Hi Jason, 

This is VERY helpful. It’s clear you’ve thought a lot about these issues. 
Thanks for sharing these ideas, including the link to your validation example.

Our exchange has very quickly helped me to get a sense of how to get started 
and where the trouble spots might be. Thanks for all of your help.

Eric

On November 24, 2015 at 3:45:13 AM, Jason Pickering 
(jason.p.picker...@gmail.com) wrote:

Hi Eric,

Indicators in DHIS2 are constructed by metadata, so there is no standard way. 
If you are going to aggregate these yourself, then yes, you would need to pull 
out all of the component data elements, reconstruct the indicator in R, and 
then perform the aggregation.
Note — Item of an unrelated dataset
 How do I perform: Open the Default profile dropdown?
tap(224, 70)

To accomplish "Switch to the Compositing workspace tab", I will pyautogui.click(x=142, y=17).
You can see an example of an indicator here

https://play.dhis2.org/demo/api/indicators/ReUHfIn0pTQ

The numerators and denominators are described by the following snippet of 
metadata...

<denominator>#{fbfJHSPpUQD.pq2XI5kz2BY}+#{fbfJHSPpUQD.PT59n8BQbqM}</denominator>
<numerator>#{fbfJHSPpUQD.pq2XI5kz2BY}+#{fbfJHSPpUQD.PT59n8BQbqM}-#{Jtf34kNZhzP.pq2XI5kz2BY}-#{Jtf34kNZhzP.PT59n8BQbqM}</numerator>

The first UID corresponds to the data element, and the second the UID of the 
particular disaggregation (category option combination in DHIS2-ese).

There are other metadata components which are used to calculate the indicator, 
such as the annualization factor, etc. Reconstructing the aggregation engine of 
DHIS2 would probably not be totally trivial, but I describe some approaches 
here which could probably be also applied to indicators. In the case shown 
there, I show how you can take the metadata of DHIS2, and then using the 
metadata of the system, perform validation rule evaluation outside of the 
system in R. Since the syntax of the indicators and the syntax of the 
validation rules are the same, it would seem feasible (if non-trivial) to do 
this as well with indicators.

In terms of weighting, the important thing to keep in mind with DHIS2 with 
indicators, is that the numerators and denominators are aggregated themselves, 
and then divided. Thus, you end up effectively with a weighted average. The 
other approach would be to calculate each numerator/denominator pair 
separately, and then calculate the mean (unweighted).

In terms of comment of line 60, there is no guarantee that "indID <- 
indicators$id[indicators$name==ind[i]]" will return anything, the way you have 
the code at the moment. An NA could result, if there is no match there. But 
yes, depending on your API call, NA/NULLs are possible, but the analytics 
resources should not return any NULLs/NAs, but could return blank values. Best 
to check, just to be sure.

Best regards,
Jason




On Tue, Nov 24, 2015 at 3:44 AM, Eric Green <epgr...@gmail.com> wrote:
Hi Alex and Jason, 

Thanks for sharing these ideas. I was able to get the reference table I wanted. 
Much appreciated.

Jason, your points about server stress are good. In my use case queries will be 
small in scope and infrequent, but it’s a good point to remember.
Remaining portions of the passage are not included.